Ethical communication: still possible in 2016?

As predicted by Marshall McLuhan, the Internet gave us the capability to communicate within a worldwide perimeter in a few seconds. This led to what he called “global village“,  a world made smaller and smaller by our constant and immediate communications.

Because of the low-average price of an Internet connection and the easiness of its use, this global village is populated by many different kind of people. There are young, old, boys, girls, professionals, students, spreading within social media to communicate with each other and discuss about any matter existing within the human mind. Most of the times, these exchanges are occasions to create new bonds and groups, where to socialize giving tips and sharing experiences.

Most of the time.

Unfortunately, hidden behind the wall of safety given by the virtuality and the anonymity of their computers, people too scare to express their waste opinions in real life or people simply looking to spread discord (known as “trolls“) are waiting to find their next victim.

They attack using hard, strong and often rude words, spilled through a lexicon portraying their often low culture and intelligence. They write fast, their brain connected to their thumbs as they tap on their phone, and post. Like this, without thinking for a second about the consequences there might be. They don’t care that – if – somewhere out there someone could be crushed by their words.

In our big global village too often we can find examples of this “acting without thinking” attitude. It’s probably something coming from this condition of perennial virtuality we live in, a condition where we don’t have to confront with what we have done on the web.

This attitude is dangerous on two different levels.

One, most extreme, is when we are so unable to reason in an act-conseguence logic that we end up doing in real life something terrible without thinking. Like these two boys shooting a runner because they were bored.  Here I would say that, since we are very very young, something has to be done in our houses and schools to teach to take responsibilities for one’s actions.

More subtle is the second level and that is where we – as social media users – can give our contribute. As we confront with other people on Facebook or Twitter we can act and advance a more ethical communication, starting from the assumption – described by Jeremy Waldron in his The Harm of the Hate Speech  – that words can really hurt.

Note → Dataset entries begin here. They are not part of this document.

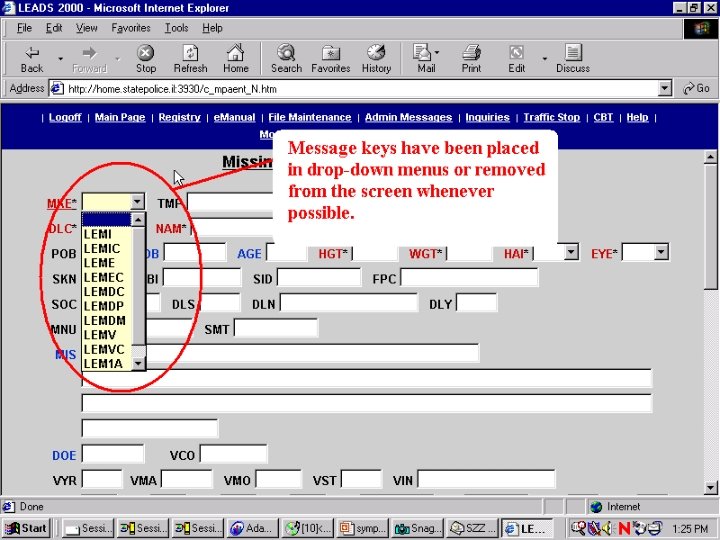Go to Home page icon
Screen dimensions: 720x540
pos(236,53)
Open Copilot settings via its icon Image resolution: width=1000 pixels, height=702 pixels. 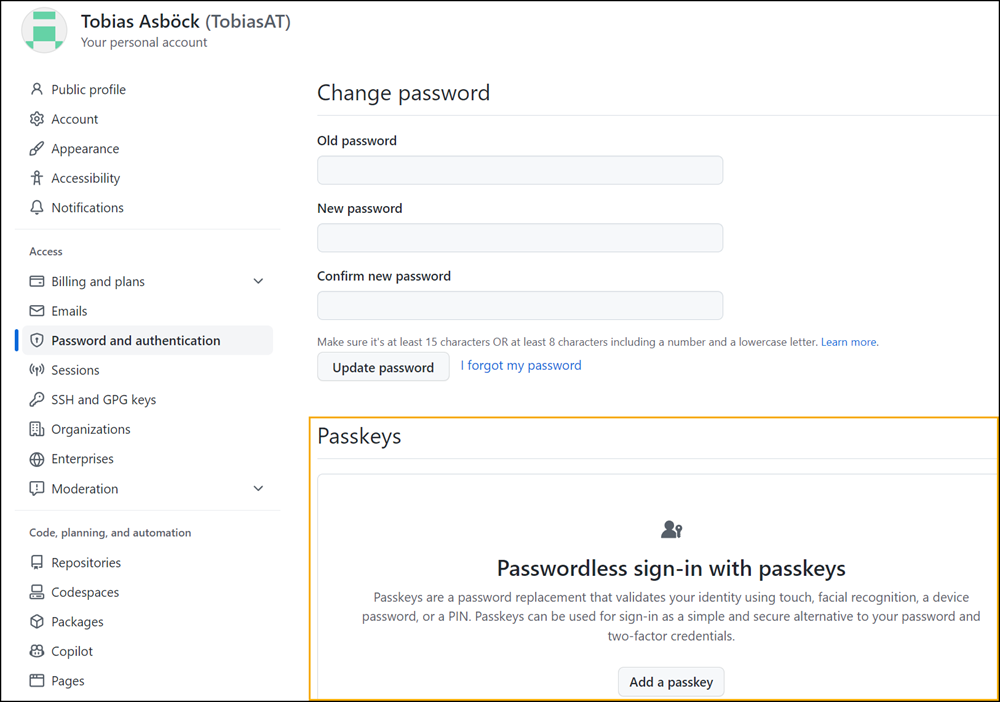[x=35, y=651]
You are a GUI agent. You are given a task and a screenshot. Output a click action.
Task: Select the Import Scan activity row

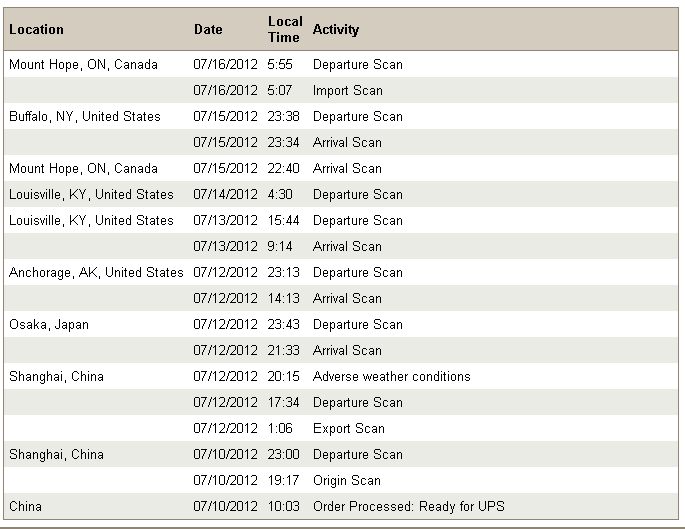click(x=341, y=90)
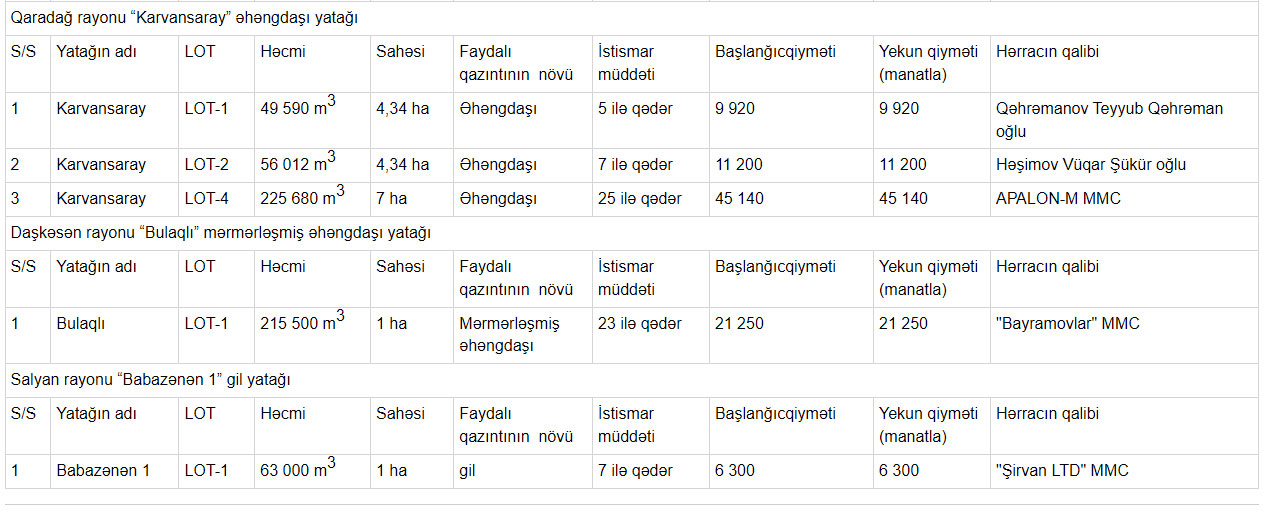Click the 'Mərmərləşmiş əhəngdaşı' mineral type cell
The width and height of the screenshot is (1269, 523).
pyautogui.click(x=509, y=334)
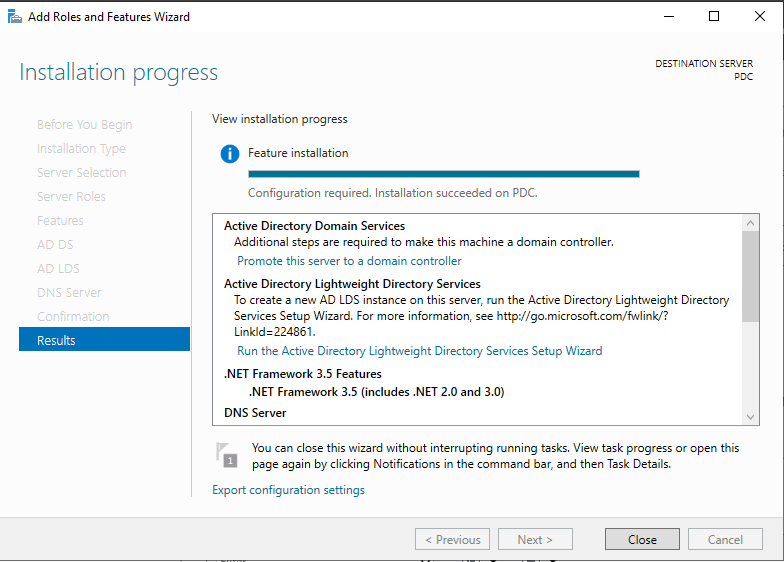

Sometimes we forget that as we speech we, in fact, act. Through language we address our thoughts physically toward others and, doing so, we modify a preexistent condition and, basically, we change something in the world, even just a little.

Yes, in democratic countries we have the liberty of speech, yes, we can have different opinions. But it is always important to remember that EVERYTHING we say (or do) will have its consequences.

It is important that we calibrate our words as we would calibrate operating a machine because, through them, we can decide what we want to leave of ourselves.

So, if you want to use your words to be an asshole, go ahead. But, please, read them again before posting: there is nothing worse than those commenting their own posts saying “I didn’t mean that!”.